If I die, put an Allen and Greenough’s in my hand so hell knows a classicist is coming.
The short version is this: the cockatrice is a monster that is part chicken, part dragon, and that has the ability to turn anyone who looks at it into stone.
It looks like this, depicted fighting its natural enemy, the weasel:
The long version is I have to tell you about three different monsters.
The first is the ichneumon. Here is a picture of a similar creature called the hydrus (the pinkish one) in the act of killing what I think is actually supposed to be a crocodile:
The ichneumon was a creature like a mongoose or otter, which lived near water and which was the natural enemy of dragons, crocodiles, and asps. It had two different methods of killing such beasts:
1) it would cake itself with mud that it would let dry and harden in the sun, which would become like armor. It would then attack the dragon, going for its throat.
2) as depicted in the above illustration, it waits until the crocodile opens its mouth wide for the trochilus bird to clean out its death, then jumps down the crocodile’s throat and gnaws its way out from its belly (kind of like in the climactic scene of Sharknado).
What does this have to do with a chicken dragon? Well, not much, except that the name ichneumon comes from a Greek word meaning “tracker,” which was translated into the medieval Latin word calcatrix, which became Old French cocatris, which became English cockatrice.
Somewhere along the way, the cockatrice becomes conflated with our second creature, the basilisk.
The basilisk is depicted in a lot of different ways, but here’s a really goofy one from Wikipedia:
The name basilisk comes from the Greek word βασιλίσκος, meaning “little king,” which in Latin is regulus.
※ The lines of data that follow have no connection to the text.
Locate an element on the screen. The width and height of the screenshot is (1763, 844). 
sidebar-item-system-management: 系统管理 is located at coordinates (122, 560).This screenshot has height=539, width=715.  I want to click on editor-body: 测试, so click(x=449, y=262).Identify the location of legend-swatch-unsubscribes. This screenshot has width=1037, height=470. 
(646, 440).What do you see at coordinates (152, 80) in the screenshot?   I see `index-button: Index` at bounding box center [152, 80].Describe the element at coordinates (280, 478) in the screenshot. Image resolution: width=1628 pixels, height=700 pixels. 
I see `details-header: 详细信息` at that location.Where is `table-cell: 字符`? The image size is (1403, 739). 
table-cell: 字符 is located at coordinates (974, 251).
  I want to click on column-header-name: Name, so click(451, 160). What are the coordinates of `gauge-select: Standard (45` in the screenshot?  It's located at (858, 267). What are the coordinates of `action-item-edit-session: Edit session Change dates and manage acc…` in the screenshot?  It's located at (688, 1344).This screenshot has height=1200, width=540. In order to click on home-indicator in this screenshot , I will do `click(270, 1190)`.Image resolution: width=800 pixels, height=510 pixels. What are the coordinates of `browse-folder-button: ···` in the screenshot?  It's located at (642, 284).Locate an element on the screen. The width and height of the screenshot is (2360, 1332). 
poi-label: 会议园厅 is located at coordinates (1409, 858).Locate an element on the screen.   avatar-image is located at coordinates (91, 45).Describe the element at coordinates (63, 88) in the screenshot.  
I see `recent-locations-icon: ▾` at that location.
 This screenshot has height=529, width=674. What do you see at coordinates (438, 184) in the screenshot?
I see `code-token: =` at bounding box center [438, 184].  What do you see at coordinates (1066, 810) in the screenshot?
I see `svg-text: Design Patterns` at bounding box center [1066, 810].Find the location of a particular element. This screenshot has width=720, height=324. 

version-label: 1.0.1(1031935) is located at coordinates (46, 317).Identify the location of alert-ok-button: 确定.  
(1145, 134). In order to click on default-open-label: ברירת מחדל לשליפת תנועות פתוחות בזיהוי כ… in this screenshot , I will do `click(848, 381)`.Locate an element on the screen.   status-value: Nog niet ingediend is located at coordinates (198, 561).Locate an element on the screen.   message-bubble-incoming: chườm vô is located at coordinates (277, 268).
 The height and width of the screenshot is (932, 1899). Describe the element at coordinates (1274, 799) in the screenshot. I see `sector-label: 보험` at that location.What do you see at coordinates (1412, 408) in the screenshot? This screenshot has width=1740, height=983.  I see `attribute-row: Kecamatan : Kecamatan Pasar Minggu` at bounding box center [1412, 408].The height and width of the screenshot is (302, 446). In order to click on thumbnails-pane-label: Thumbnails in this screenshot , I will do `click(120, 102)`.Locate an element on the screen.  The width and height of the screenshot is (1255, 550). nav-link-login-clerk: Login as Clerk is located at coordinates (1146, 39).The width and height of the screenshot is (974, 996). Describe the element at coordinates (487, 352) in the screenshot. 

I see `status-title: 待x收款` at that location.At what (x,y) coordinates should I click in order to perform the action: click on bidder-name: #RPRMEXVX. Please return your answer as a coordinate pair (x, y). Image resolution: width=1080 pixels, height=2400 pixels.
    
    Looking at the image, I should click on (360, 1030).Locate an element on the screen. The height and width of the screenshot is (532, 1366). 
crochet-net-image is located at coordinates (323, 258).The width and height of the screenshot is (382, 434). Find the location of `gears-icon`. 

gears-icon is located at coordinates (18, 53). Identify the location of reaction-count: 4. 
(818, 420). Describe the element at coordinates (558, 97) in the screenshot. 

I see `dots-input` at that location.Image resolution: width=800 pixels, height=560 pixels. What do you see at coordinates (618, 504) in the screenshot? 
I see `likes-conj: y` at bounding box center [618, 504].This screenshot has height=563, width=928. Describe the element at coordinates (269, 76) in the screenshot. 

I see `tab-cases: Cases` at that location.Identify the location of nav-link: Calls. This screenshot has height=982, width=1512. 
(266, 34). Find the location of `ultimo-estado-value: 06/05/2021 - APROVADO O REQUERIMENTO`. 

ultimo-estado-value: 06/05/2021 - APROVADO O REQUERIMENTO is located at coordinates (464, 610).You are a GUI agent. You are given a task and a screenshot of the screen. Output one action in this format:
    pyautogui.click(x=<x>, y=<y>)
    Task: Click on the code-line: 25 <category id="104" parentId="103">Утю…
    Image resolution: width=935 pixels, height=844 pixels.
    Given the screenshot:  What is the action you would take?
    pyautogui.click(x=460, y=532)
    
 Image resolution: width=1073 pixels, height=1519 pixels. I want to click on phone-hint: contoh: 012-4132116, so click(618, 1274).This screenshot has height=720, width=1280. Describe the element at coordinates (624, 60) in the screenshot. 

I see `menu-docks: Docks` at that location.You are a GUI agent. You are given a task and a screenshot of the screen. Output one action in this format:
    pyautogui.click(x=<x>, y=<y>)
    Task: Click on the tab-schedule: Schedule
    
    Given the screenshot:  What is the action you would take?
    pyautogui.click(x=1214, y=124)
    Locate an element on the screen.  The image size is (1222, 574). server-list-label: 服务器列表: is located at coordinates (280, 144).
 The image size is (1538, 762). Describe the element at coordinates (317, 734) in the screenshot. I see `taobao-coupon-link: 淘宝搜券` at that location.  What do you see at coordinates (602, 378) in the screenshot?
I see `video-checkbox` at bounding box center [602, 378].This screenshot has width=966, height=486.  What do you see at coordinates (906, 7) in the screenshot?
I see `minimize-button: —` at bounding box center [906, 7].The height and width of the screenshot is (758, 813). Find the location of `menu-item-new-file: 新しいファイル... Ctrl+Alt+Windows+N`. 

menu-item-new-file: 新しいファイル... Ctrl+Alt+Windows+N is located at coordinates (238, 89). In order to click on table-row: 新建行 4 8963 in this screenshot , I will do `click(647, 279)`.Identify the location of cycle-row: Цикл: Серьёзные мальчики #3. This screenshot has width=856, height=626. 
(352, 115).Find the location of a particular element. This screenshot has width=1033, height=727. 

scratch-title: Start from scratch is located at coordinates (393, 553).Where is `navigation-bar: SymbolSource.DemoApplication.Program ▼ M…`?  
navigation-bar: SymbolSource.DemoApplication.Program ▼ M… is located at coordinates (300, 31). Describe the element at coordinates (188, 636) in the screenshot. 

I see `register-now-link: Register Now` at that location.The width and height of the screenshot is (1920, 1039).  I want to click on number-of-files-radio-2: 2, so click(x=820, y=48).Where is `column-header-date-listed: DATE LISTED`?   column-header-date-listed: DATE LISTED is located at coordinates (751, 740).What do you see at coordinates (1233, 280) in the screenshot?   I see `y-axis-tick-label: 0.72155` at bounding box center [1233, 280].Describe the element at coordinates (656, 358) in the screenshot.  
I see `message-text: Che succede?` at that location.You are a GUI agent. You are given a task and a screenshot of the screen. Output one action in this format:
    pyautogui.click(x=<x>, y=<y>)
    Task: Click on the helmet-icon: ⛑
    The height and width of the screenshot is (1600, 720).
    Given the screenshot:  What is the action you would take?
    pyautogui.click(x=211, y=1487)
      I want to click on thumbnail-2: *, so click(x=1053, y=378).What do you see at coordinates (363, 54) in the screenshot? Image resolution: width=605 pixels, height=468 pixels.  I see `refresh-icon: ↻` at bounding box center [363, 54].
It is so named because of the little crown on its head, like you can see above.
He was the King of All Snakes and could kill you with a glance or a whiff of his poisonous breath. You might remember the basilisk that lived under the bathroom in Harry Potter. It did not look like that picture.
Its natural enemy is the weasel, who can kill a basilisk with the smell of its urine. A weasel will pee down a basilisk’s den, and the odor will kill both the basilisk and the weasel. This was also not in the Harry Potter movie.
Anyway, thanks to someone translating basilisk as cockatrice in the 14th century, the two creatures are often conflated or confused, to the extent that basilisks are often drawn as chicken beasts rather than a snake with a little hat, like in this baller statue in Munich:
Basilisks and cockatrices can both be killed by the crowing of a rooster, and so people legit carried around roosters if they thought they might run into a basilisk or cockatrice.
They can also be killed by the reflection of their own death stare, as depicted in Dr McNinja, and in the story of Schönlaterngasse in Vienna:
The main difference between basilisks is in their birth: the cockatrice is born from a chicken egg hatched by a toad or snake, while the basilisk is born from a snake or toad egg hatched by a rooster.
The bit that seems to be unique to the cockatrice is that they can be born from cock eggs, which are yolkless eggs that were believed to have been laid by roosters. If a rooster laid an egg on your farm, to prevent a cockatrice from being born, you had to throw the egg all the way over the top of your house without hitting the roof.
And there we go. I wrote this whole thing and didn’t even die. Happy Friday.